The ran a large number of experiments on generally decreased the error on a set of 21 data sets compared to the best algorithm with default hyperparameters and to an algorithm with its hyperparameters chosen using a random grid search. One of their conclusions that even for relatively simple approaches for the CASH problem can outperform algorithm selection by itself. Of course, the trade-off here is the computational resources that are required to search the space of hyperparameter configurations. The random grid search used an average fo 400 CPU hours per data set. Auto-WEKA used $4\times30$ (120) CPU hours. (The authors point out that their process can be ran in parallel with different random seeds which increases the performance of Auto-WEKA. This seems kind of obvious to me since the more configurations you try to better results you would be expected to achieve. I think that a nice contribution would be to have the 4 processes communicate such that $\mathcal{M}_\mathcal{L}$ can be updated from the results of all 4 runs rather than 4 single runs.) The results were also less pronounced on a test set as opposed to 10-fold cross validation.

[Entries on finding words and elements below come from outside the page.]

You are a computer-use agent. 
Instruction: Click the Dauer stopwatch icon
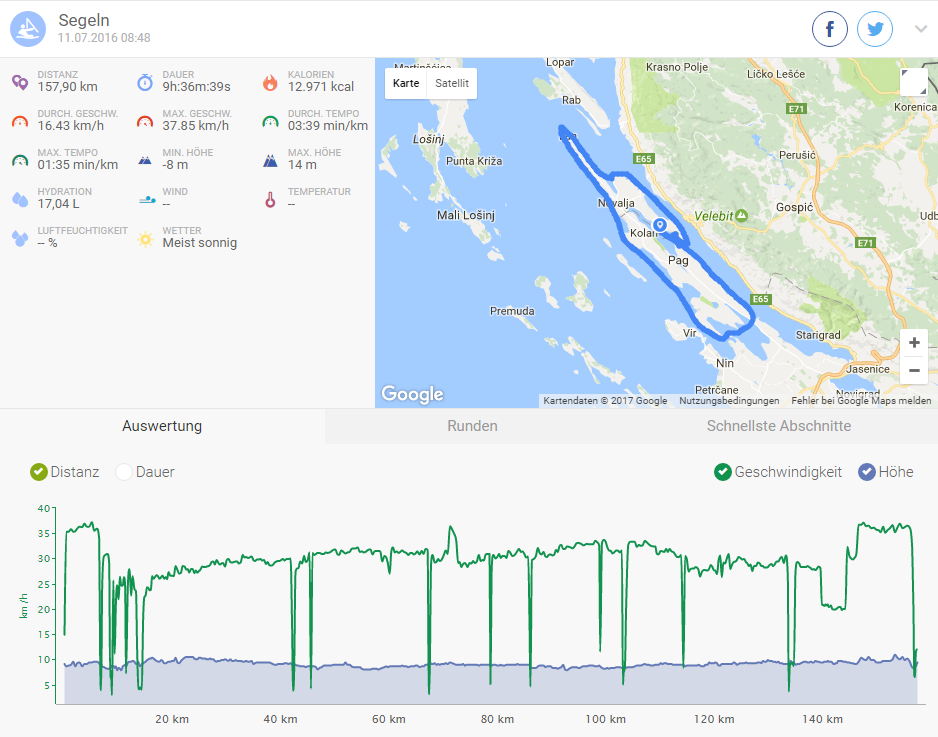[x=145, y=83]
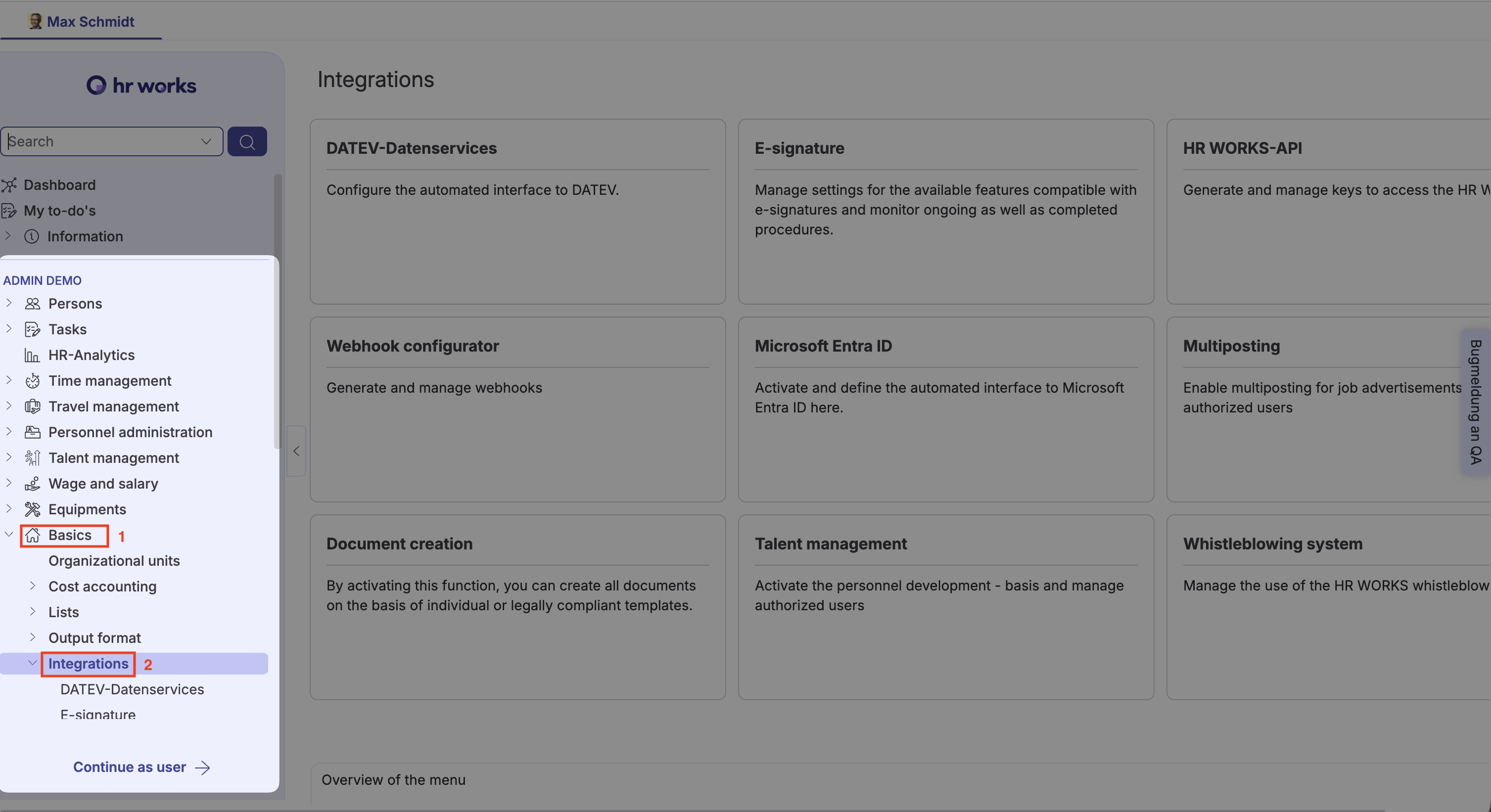Click the My to-do's icon
Image resolution: width=1491 pixels, height=812 pixels.
pyautogui.click(x=9, y=211)
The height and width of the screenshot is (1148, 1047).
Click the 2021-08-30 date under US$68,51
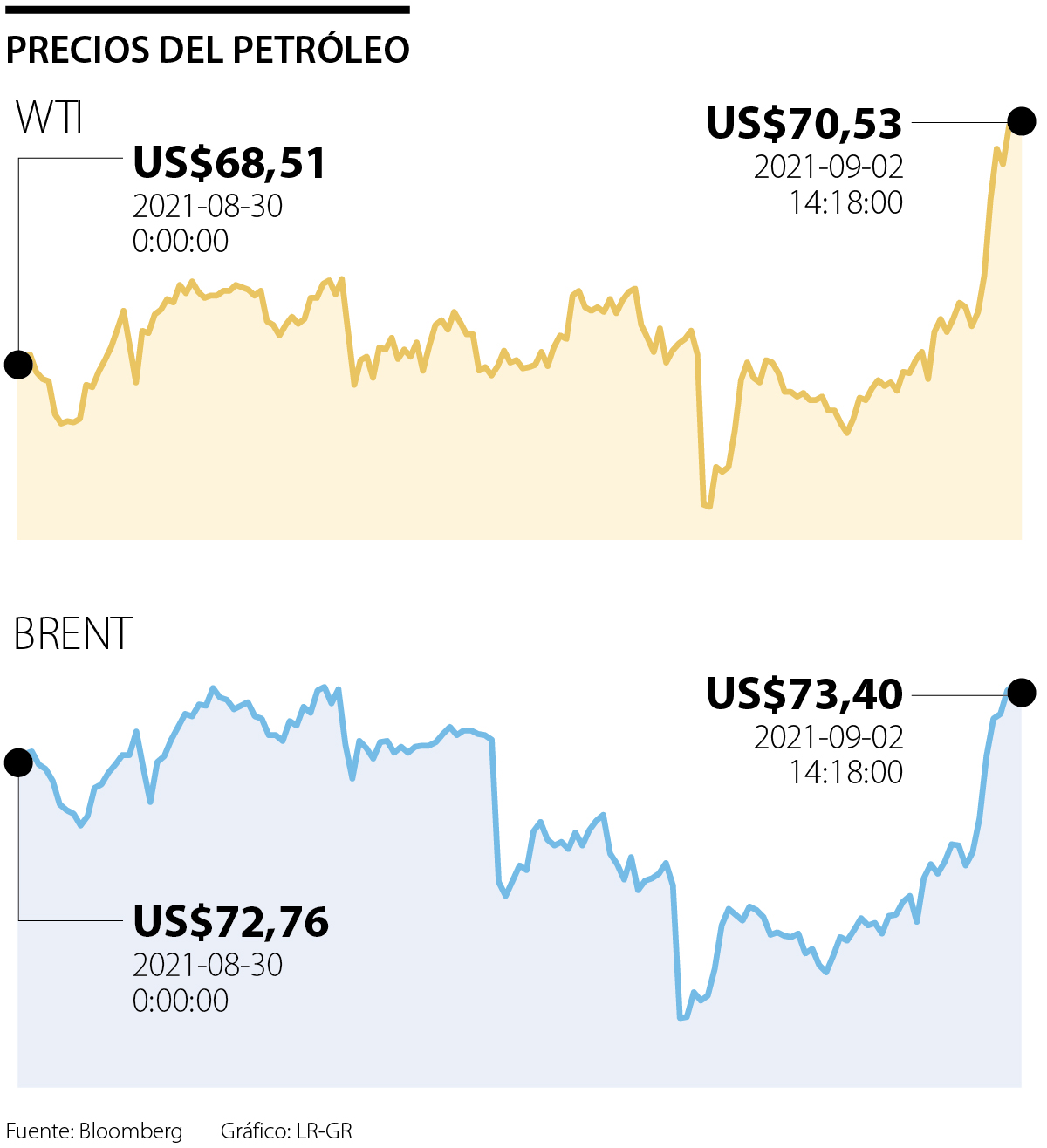click(x=208, y=206)
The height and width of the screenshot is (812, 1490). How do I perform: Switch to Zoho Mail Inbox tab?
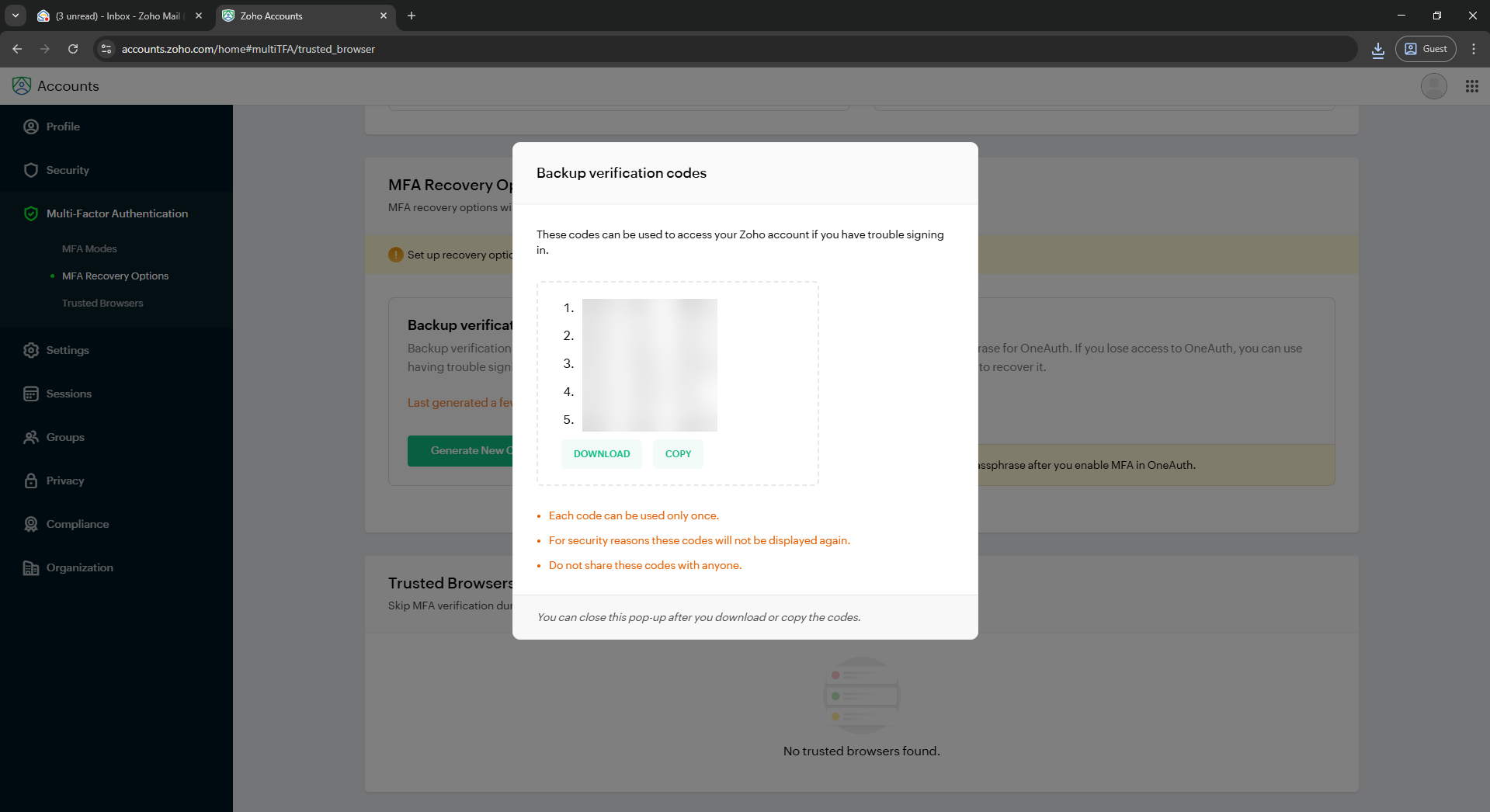pyautogui.click(x=116, y=16)
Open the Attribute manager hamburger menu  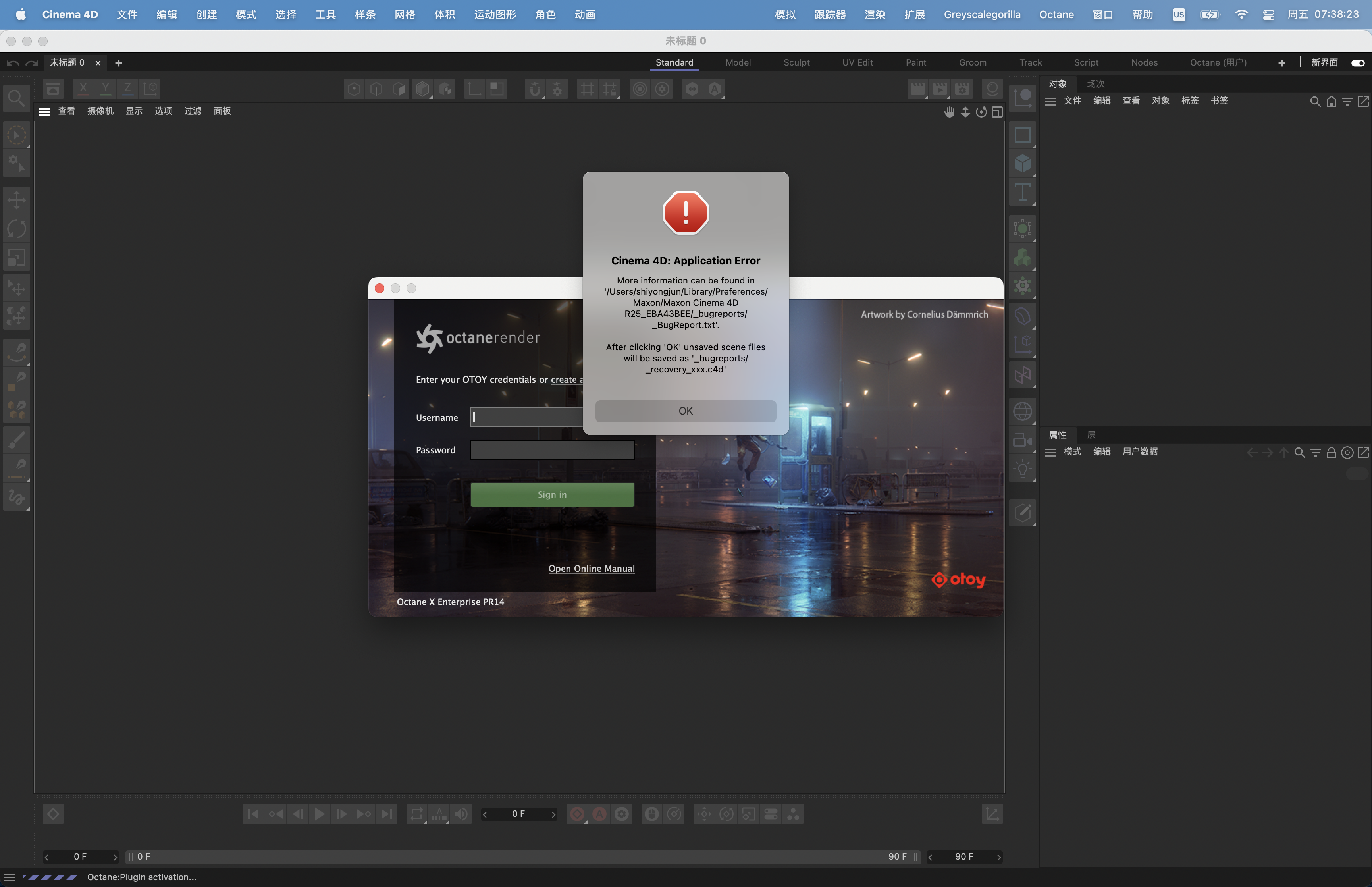[x=1050, y=452]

How does Auto-WEKA compare with Metalearning
The question that conjures in my head is how does this (or any other Bayesian optimization technique, BOT, for hyperparameter selection) differ from metalearning. It seems that the main difference is that metalearning uses the meta-features from a data set and/or learning algorithm to suggest a learning algorithm/hyperparameter configuration. Not much work has been in metalearning on model selection and hyperparameter selection, as the authors have pointed out, it is a hard problem. Given a large number of meta-features and results on a set of data sets and learning algorithms, meta-learning could produce a suggested configuration faster given that the time was used previously. BOT, on the other hand, uses that computation time without using the knowledge that was previously obtained of the data sets and learning algorithms. Perhaps, one day a mechanism could be developed to combine the two.